As far as numbers of houses for the low-income group are concerned, out of the aforementioned 1.48 lakh applications, 9,500 have actualy been handed over. Even if space is taken from all the mills, not more than 30,000 flats will be made. Referring to the latest policy announcement of opening up of industrial land in and around Mumbai for housing, Lim­aye says, “Opening up of inf­rastructure-ready land is better because it will have water, roads and electricity. It is an enabler, but the government will have to decide how much to allocate for LIG, MIG and HIG; the location will matter. Not all industries, say on the Thane-Belapur road, will convert—so can residential and industr­ial co-exist? If the spirit of the decision is for the EWS, aff­ordable housing will receive a big push.”

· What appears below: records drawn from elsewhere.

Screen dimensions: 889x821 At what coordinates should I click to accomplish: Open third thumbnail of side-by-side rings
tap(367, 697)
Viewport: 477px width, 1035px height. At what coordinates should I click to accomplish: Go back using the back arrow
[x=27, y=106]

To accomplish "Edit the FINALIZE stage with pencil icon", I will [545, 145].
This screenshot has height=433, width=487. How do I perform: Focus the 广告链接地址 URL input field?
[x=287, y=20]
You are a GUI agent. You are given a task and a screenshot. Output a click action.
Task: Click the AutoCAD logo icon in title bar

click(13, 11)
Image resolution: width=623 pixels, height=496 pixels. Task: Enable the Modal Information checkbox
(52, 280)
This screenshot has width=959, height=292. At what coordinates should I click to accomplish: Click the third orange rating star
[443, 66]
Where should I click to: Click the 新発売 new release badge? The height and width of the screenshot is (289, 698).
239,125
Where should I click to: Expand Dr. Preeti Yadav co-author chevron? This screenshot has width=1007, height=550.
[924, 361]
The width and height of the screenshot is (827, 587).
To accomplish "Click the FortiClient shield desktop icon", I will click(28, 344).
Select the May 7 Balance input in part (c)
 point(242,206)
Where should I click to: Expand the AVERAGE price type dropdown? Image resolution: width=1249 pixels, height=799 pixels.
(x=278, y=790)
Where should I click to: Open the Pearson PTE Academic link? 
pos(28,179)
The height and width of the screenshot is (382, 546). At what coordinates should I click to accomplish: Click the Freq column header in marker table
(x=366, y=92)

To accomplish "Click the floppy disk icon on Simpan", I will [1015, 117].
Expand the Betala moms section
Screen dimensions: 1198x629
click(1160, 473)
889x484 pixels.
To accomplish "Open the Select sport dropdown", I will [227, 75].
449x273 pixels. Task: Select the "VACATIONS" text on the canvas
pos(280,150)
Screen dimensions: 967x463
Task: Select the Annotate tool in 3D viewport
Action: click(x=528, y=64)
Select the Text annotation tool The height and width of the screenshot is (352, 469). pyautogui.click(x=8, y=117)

Datta Iswalkar, of the Kamgar Sangha­rsh Samiti, has his doubts. “They have not specified how much of this will go to the poor, let alone mill workers. Even reg­arding the announcement of 50 per cent of low-cost housing going to mill workers (many of them retrenched and retired), it is a continuation of previous policy. When will they hand over? How can they say there will be over 20,000 flats? We are yet to see a policy that actually takes all mill workers into consideration. We know it is impossible to accommodate in central Mumbai, but at least somewhere....”

Ultimately, every stakeholder accepts that change is inevitable. “In Detroit, a hub of industrial activity, the same happ­ened. In globalisation, there is no space for the poor,” says Baghdadi. “Of course, we will have to go, but will we get a roof over our heads somewhere?” asks a mill district resident. If the future bears inevitable signs of the past, can the past claim its share from the future too?